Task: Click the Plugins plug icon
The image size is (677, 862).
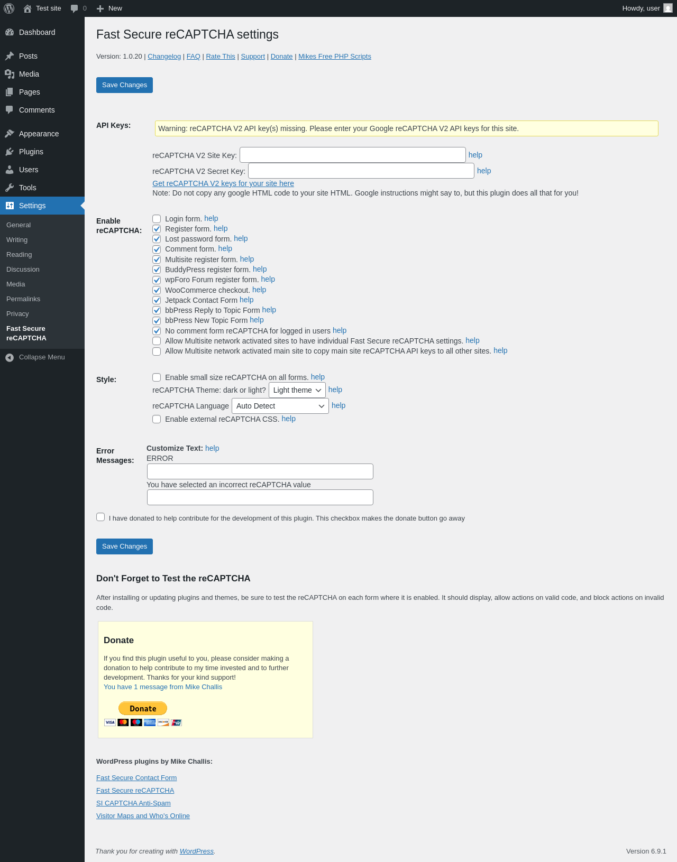Action: coord(10,152)
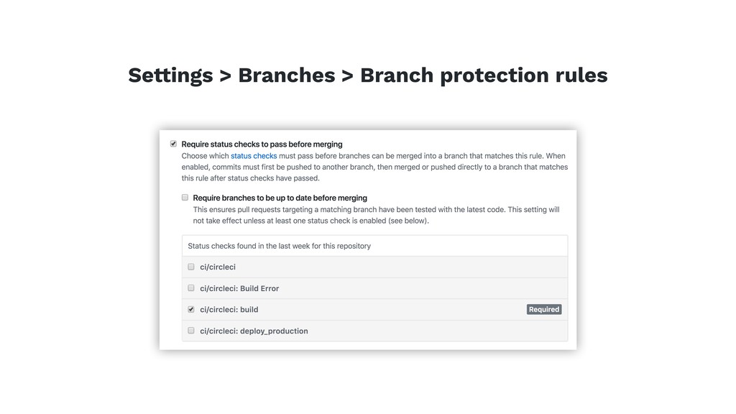The image size is (736, 414).
Task: Click the 'Status checks found in the last week' header
Action: pos(280,246)
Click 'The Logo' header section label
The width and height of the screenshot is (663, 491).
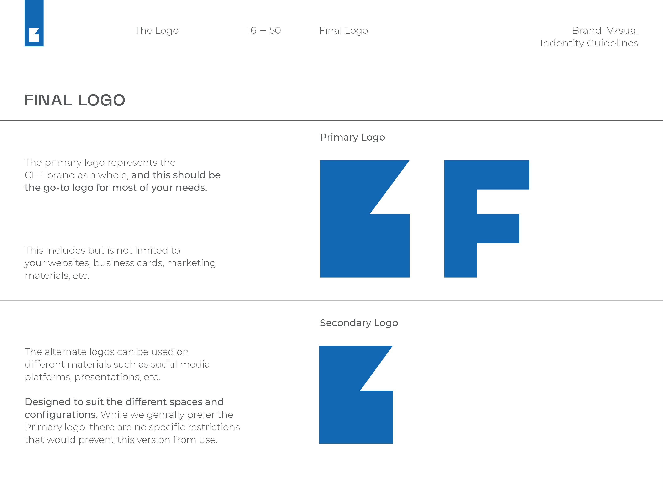pos(157,30)
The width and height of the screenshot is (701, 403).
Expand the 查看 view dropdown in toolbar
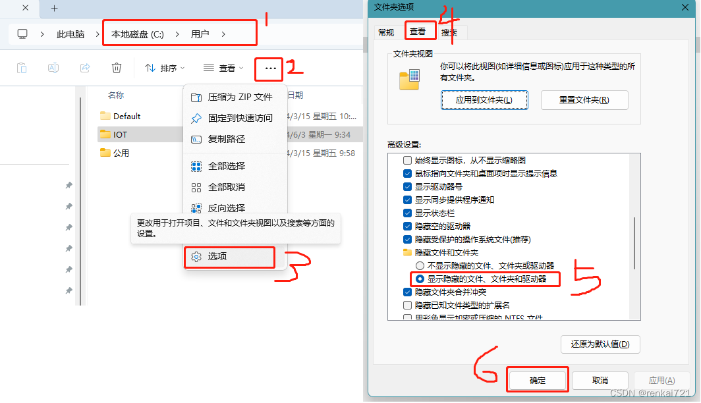point(223,68)
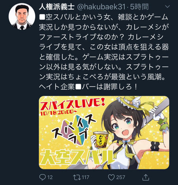Click the reply speech bubble icon
This screenshot has width=178, height=185.
43,177
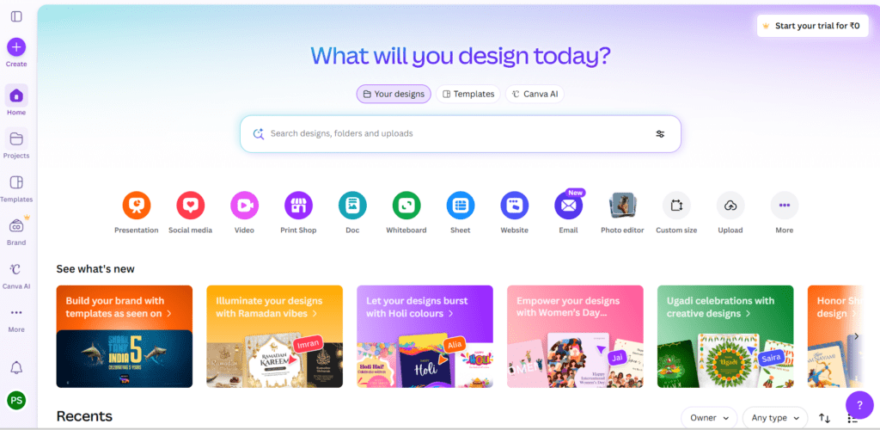The height and width of the screenshot is (430, 880).
Task: Open search filter options icon
Action: pyautogui.click(x=660, y=133)
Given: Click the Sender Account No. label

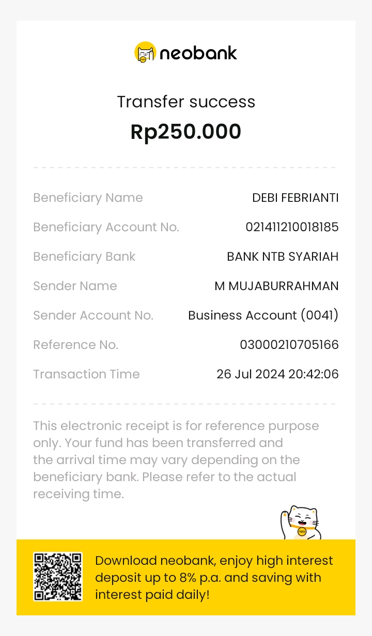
━━━━━━━━
▸ WHAT YOU ARE ASKED TO DO
Retype, without any picture, exactly the lines from the one with "Click 'The Logo' header section label" through the end of the entries, inclusive.

▸ COMPLETED TASK
Click 'The Logo' header section label
The width and height of the screenshot is (663, 491).
pos(157,30)
The width and height of the screenshot is (701, 403).
Expand the 查看 view dropdown in toolbar
point(223,68)
Click the reply speech bubble icon
This screenshot has width=178, height=185.
43,177
The height and width of the screenshot is (430, 880).
Task: Open search filter options icon
Action: pyautogui.click(x=660, y=133)
Given: Click the Sender Account No. label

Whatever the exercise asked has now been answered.